When I was 22 I moved to a small town in Maine where I knew nobody. My intention was to isolate myself the better to focus on my goal of writing the Great American Novel. Instead I focused on playing a lot of Risk on my Mac Classic. Wow, did I play a lot of Risk. I developed very intense feelings about Kamchatka.

Eventually I had to delete Risk. Even then I did not subsequently write the Great American Novel, or any great novel of any nationality.

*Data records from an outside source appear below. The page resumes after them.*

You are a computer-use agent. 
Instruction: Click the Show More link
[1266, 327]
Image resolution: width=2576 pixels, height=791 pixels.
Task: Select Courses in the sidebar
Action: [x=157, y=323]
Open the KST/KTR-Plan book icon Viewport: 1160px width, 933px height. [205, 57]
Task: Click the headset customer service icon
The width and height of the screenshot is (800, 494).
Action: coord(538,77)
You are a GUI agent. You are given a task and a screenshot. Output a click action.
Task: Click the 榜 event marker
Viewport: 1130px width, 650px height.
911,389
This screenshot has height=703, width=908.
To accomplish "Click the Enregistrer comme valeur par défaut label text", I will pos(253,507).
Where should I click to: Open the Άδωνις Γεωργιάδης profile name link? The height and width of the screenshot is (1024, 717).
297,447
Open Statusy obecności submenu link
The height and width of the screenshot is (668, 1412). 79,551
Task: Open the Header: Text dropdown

I haven't played a lot of board-type games since then, except for a fitful Settlers of Catan habit. But a few days ago a package landed outside my office containing a sleek black box labeled Risk: Black Ops. This turned out to be a revamped version of the classic game, different in three major ways:

  1. Everything is very black and serious and sexed-up-looking. You can see some pix at Gamers with Jobs. Also for some reason it smells kinda funny. That should dissipate with use.
  2. There are now cities, and even capitals, as well as countries, and controlling them gives you better resources, i.e. basically more troops
  3. There are other ways to win besides total world domination. There are "objectives," like "take over 4 cities in 1 turn," and "control Europe," and "control 2 enemy capitals" and such. Objectives come in major and minor flavors. Complete enough of them and a winner is you!

There are lots more minor wrinkles, but that's the basic idea. Anyway, it looks like a stylish and well-conceived rethink of a beloved classic, and I'm stoked to play. On to Kamchatka!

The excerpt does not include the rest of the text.